EXERCISE TASK - Rewrite the lines from the one that contains "You are a GUI" through the one that contains "pos(659,258)", swapping "dropdown" for "drop-down menu" and leaving everything else as it is. Leave the pictures out of your answer.

STORED RECORDS -
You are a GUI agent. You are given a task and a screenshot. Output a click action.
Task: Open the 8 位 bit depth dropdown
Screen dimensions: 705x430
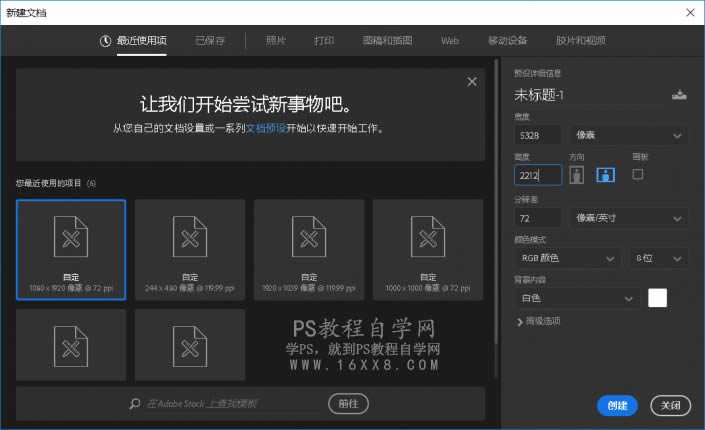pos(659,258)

--

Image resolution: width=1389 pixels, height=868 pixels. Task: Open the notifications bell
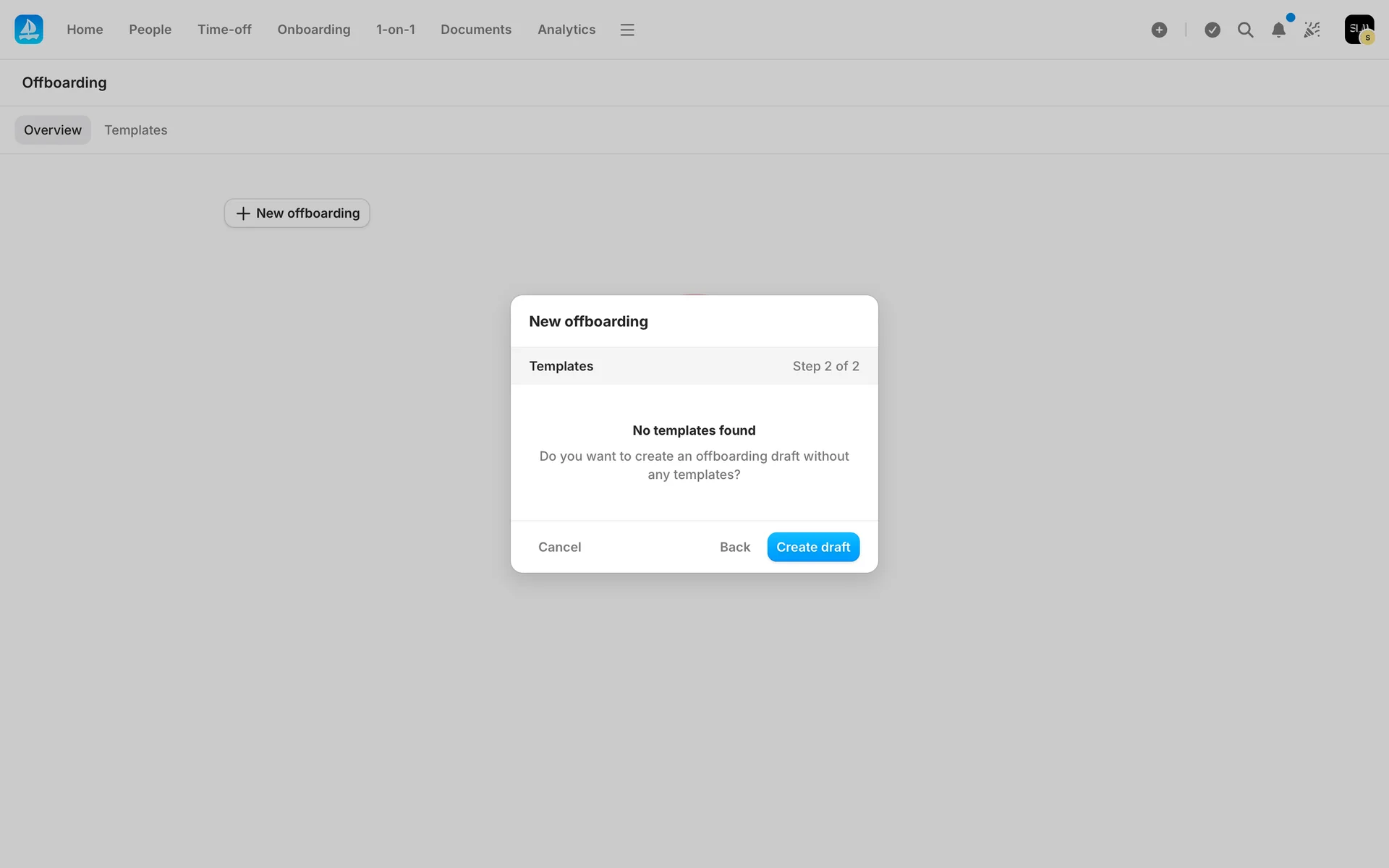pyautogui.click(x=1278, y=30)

REPLY -
You are a GUI agent. You are given a task and a screenshot. Output a click action.
Task: Open the 8 位 bit depth drop-down menu
Screen dimensions: 705x430
pos(659,258)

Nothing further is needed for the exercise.